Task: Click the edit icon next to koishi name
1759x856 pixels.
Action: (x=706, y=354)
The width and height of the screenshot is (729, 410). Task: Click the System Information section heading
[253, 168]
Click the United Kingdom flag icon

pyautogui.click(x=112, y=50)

•••••

• **Objective**
Reproduce the lines above verbatim, in the same order.

• **Solution**
Task: Click the edit icon next to koishi name
1759x856 pixels.
Action: (x=706, y=354)
The width and height of the screenshot is (729, 410). Task: Click the System Information section heading
[253, 168]
Click the United Kingdom flag icon

pyautogui.click(x=112, y=50)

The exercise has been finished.